Come ha rilevato pertinentemente Giusy Baioni, giornalista investigativa, che da anni segue le vicende geopolitiche della Regione dei Grandi Laghi, uno dei principali problemi è quello del contrabbando e in termini generali il traffico illegale di risorse, «che da un lato sfrutta brutalmente il lavoro delle persone, spesso anche di minori, che non hanno altre prospettive lavorative, e dall’altro alimenta corruzione, guerriglia e malaffare». D’altronde, la Repubblica Democratica del Congo è uno di quei Paesi africani, stando ai all’Unctad, l’autorevole Conferenza delle Nazioni Unite sul Commercio e lo sviluppo, dai quali vengono trafugati ogni anno miliardi di dollari, sotto forma di Flussi finanziari illeciti (Iff), vale a dire movimenti illegali di denaro e beni attraverso le frontiere che risultano, alla prova dei fatti, illegali nella fonte, nel trasferimento o nell’uso. Sebbene in questi ultimi anni siano stati registrati dei progressi, vincolando le imprese che importano minerali alla due diligence, ovvero al dovere di accertarsi dell’origine dei minerali utilizzati, grazie alle campagne di mobilitazione a livello internazionale portate avanti dalla società civile, il cammino è ancora lungo.

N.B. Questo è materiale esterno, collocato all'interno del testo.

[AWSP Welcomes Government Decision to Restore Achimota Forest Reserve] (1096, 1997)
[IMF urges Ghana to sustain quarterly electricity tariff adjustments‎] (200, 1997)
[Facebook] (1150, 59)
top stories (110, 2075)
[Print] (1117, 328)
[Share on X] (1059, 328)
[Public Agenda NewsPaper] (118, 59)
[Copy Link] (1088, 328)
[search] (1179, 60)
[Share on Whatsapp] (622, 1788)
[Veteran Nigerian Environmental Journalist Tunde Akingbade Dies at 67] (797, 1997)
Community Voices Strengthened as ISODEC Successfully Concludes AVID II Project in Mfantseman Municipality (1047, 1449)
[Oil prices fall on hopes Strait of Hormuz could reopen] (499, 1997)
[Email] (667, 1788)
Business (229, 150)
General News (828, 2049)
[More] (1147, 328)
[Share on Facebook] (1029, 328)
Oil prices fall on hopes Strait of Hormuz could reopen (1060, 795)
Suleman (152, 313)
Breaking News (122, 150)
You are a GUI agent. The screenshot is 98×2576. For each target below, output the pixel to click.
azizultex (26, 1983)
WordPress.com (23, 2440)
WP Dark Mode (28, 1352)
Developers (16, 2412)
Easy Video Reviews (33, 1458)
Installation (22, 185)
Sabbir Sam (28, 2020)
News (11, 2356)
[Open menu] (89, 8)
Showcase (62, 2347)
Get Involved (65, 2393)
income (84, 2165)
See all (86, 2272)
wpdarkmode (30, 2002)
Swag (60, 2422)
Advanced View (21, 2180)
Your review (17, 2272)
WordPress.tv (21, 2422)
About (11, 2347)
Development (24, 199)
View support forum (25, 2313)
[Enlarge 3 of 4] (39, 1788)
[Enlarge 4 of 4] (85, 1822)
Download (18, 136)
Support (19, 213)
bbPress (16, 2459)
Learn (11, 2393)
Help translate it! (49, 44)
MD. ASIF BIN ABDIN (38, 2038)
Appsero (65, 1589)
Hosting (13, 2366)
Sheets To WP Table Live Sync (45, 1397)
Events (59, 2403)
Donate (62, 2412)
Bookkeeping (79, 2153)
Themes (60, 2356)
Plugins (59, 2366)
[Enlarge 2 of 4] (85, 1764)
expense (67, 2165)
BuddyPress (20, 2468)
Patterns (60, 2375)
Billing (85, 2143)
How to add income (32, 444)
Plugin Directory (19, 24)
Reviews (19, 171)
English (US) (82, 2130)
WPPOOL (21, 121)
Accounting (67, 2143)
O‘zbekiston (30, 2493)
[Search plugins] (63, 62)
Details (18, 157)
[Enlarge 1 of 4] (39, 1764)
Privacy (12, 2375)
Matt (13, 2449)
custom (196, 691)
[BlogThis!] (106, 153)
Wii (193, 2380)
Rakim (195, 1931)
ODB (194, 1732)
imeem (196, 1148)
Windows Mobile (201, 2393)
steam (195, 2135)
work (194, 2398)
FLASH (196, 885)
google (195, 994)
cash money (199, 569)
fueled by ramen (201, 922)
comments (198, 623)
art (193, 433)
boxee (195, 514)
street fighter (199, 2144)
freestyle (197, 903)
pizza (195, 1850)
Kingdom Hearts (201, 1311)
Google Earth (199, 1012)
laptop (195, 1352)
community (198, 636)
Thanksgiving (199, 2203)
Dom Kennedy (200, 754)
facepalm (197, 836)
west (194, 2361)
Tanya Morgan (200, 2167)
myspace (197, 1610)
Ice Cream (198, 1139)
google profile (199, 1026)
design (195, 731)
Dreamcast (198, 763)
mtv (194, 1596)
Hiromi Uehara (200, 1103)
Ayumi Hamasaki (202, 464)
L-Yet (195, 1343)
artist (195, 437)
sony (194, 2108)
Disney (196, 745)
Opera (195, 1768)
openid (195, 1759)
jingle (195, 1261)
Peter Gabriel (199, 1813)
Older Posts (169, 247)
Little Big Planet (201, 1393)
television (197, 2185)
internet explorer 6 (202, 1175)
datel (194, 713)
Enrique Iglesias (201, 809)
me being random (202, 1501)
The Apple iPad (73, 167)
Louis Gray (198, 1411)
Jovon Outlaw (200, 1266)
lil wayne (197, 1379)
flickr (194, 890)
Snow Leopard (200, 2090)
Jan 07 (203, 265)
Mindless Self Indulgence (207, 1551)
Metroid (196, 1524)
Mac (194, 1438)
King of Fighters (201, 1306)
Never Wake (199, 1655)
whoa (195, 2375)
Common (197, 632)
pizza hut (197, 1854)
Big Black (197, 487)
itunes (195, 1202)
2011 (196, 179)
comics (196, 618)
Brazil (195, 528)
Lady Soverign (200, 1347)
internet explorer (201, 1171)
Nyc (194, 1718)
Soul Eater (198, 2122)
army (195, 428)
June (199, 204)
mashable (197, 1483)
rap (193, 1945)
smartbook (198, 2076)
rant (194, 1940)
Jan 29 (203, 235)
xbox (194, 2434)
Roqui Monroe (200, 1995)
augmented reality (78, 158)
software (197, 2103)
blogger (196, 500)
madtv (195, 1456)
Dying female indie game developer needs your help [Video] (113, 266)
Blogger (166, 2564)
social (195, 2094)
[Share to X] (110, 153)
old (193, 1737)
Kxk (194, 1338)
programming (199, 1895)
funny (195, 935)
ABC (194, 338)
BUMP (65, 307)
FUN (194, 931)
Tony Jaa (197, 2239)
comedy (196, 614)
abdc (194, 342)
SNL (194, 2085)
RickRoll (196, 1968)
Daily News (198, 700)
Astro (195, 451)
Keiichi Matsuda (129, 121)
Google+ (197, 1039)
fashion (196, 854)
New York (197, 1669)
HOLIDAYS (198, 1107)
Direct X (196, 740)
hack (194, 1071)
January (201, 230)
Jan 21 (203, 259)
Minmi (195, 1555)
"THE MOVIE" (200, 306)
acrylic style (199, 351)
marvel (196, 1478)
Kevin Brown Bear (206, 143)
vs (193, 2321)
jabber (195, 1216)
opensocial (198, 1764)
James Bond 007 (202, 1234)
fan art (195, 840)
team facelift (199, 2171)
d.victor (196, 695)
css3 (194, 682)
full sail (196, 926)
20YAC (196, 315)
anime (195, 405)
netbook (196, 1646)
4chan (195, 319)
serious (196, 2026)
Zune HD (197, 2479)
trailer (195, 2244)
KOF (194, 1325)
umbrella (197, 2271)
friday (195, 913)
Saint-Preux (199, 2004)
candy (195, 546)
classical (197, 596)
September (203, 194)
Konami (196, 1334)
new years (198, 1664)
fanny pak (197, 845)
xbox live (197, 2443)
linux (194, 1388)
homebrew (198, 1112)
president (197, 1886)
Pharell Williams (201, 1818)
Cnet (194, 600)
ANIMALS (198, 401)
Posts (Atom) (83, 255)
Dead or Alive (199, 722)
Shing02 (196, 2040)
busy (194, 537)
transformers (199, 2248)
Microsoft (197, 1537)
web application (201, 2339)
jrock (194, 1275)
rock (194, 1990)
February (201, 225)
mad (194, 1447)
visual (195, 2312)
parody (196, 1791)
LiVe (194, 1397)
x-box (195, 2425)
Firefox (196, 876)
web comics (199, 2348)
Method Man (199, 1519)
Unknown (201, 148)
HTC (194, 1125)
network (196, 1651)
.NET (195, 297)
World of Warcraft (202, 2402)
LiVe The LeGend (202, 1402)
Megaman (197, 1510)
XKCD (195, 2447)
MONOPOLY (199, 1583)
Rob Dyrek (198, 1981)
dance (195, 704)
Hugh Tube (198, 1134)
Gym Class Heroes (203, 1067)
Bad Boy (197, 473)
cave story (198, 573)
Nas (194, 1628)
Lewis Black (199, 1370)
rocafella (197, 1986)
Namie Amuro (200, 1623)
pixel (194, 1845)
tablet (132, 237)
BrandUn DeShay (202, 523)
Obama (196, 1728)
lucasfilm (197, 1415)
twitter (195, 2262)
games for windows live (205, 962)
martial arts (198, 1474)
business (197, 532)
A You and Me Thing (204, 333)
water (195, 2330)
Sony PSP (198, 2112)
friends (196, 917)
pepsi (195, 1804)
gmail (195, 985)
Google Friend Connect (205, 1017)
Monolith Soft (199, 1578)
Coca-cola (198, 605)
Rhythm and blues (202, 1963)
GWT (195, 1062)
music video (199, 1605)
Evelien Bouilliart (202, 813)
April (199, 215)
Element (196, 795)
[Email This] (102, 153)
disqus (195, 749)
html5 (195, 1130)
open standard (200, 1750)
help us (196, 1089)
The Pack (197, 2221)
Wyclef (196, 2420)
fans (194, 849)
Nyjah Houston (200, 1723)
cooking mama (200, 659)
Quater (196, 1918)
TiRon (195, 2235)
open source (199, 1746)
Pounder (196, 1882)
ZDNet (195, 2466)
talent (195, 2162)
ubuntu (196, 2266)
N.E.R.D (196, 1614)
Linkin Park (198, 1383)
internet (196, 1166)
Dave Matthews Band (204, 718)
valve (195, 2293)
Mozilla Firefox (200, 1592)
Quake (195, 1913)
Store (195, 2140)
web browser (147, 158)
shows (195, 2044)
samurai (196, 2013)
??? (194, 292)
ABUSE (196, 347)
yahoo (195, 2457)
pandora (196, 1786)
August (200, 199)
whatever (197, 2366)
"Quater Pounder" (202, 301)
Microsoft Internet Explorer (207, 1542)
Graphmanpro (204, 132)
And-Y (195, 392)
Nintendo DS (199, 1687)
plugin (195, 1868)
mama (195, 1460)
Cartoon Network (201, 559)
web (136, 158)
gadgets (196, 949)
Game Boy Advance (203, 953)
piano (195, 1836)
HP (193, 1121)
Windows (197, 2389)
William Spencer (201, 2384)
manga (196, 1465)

Negli Stati Uniti, ad esempio, sotto l’amministrazione Obama, è stata varata una legge — il Dodd-Frank Act — che prevede tra l’altro la tracciabilità dei minerali. Anche l’Unione europea (Ue) si è mobilitata approvando nel 2017 un regolamento che impone delle restrizioni all’importazione tra gli altri di cassiterite, coltan e oro provenienti da zone di conflitto come nel caso della Repubblica Democratica del Congo. Le autorità della Ue hanno concesso alle aziende importatrici quattro anni per adeguarsi alla normativa e finalmente il 1 gennaio 2021 il regolamento è entrato in vigore in tutta l’Unione europea. Questo in sostanza significa che qualora il minerale in questione provenga da una regione dove si registrano episodi di lotta armata (come, ad esempio nel caso della provincia congolese del Nord Kivu), l’importatore è tenuto a indicare miniera, luogo di lavorazione e l’avvenuto pagamento delle imposte. Chissà perché, nella lista dei minerali sottoposti a stretta vigilanza non risulta esserci il cobalto che spesso viene trafugato dal Congo illegalmente. Non è da escludere il sospetto che dietro le quinte vi sia lo zampino delle multinazionali automobilistiche che, com’è noto, stanno investendo capitali nella produzione di auto elettriche. Se a tutto ciò aggiungiamo gli interessi stranieri, quelli di potentati d’ogni genere, più o meno oscuri, legati allo sfruttamento delle immense risorse minerarie, è evidente che la sicurezza interna è messa a repentaglio. Papa Francesco, nel suo primo discorso pronunciato a Kinshasa il 31 gennaio scorso ha sottolineato che il territorio congolese è «un diamante del creato» invitando tanta umanità dolente a rialzarsi, a «riprendere tra le mani, come un diamante» la propria dignità. Pertanto è doveroso condividere l’esclamazione perentoria del Pontefice in quel frangente: «Giù le mani dall’Africa», in particolare dalla Repubblica Democratica del Congo.